We’ve seen in this series that contemporary worship music has become dominated by songs modeled on romantic, experiential, subjective musical expressions. We’ve further seen that , though such songs are a legitimate stream of Biblical worship expression, they have been historical and Biblical worship models (such as the Psalms or the Book of Revelation) held in balance with objective, doctrinal song content.
We then began to investigate how and why such an imbalance has occurred in arriving at such an experiential overemphasis. We began by seeing that the deep alienation between God and mankind engendered by the Fall leads men to see the world dualistically, as split between the “pure” spiritual realm and the flawed and imperfect physical world, a view which is a result of the simultaneous and inescapable knowledge that men have rebelled against their Holy Creator while they attempt to suppress that inescapable knowledge (Romans 1: 18-32).

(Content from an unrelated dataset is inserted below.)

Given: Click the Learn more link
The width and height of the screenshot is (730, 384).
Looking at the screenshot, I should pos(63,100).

This split was institutionalized in Platonic thought, which hugely influenced monastic thought, which shaped to a certain extent the way the Medievals viewed Reality, resulting in a Late Medieval and Renaissance perspective which located emotion and instinct in a “religious” zone, while reason and normative life were seen as belonging to the “secular” sphere.
Christian reactions to the rationalism of the Enlightenment fused with Victorian and pietist viewpoints to produce a feminized, experientially-fixated Evangelicalism whose worship music institutionalized these attitudes for that branch of the Church. This was all the easier because there is a legitimate strand of subjective and emotional aspects included in Biblical worship paradigms (for instance, in Psalms 51, 56, 3, 6, etc.).

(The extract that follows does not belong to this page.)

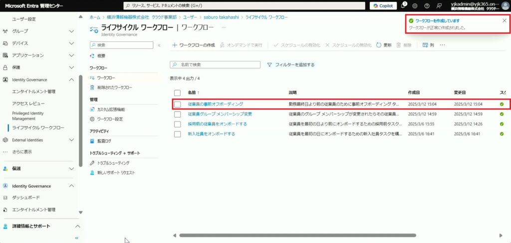Open settings gear icon in top bar
The image size is (511, 243).
[415, 6]
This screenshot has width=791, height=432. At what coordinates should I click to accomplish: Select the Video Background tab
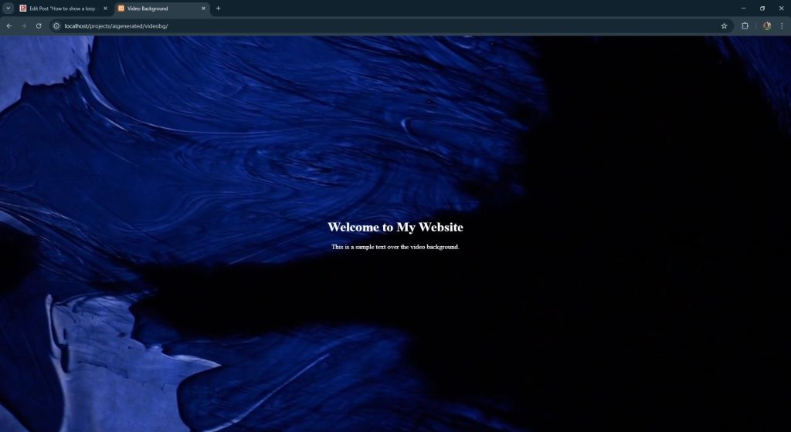158,8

We also saw, as well, that the Tri-Unity of God speaks to all aspects of the life of the Image-Bearers of God, humanity, including their worship of the Lord, which is to enact both objective and subjective thanksgiving, and to express both change and continuity as the Church gathers before her Maker and Redeemer.
There are further implications for worship in the Incarnation of the Lord Jesus, Who, as the Scriptures and the Creeds teach, was both Fully God and Fully Man simultaneously. As we’ve seen before, this Fact has massive implications for the expressions of continuity and change in our worship. His Simultaneously Divine and Human Person, as we’ve seen, means both that our worship is to be both physical and spiritual (as He Himself is both Spiritual in His Divinity as well as His Created Human Spirit, and Physical in His Body) and that our worship should enact both continuity (as Jesus is Eternally Unchanging in His Divinity) and change (as He is also Human, having undergone human mutability until His Resurrection), so that, in both these implications, our worship correctly images the Natures and Persons of Christ.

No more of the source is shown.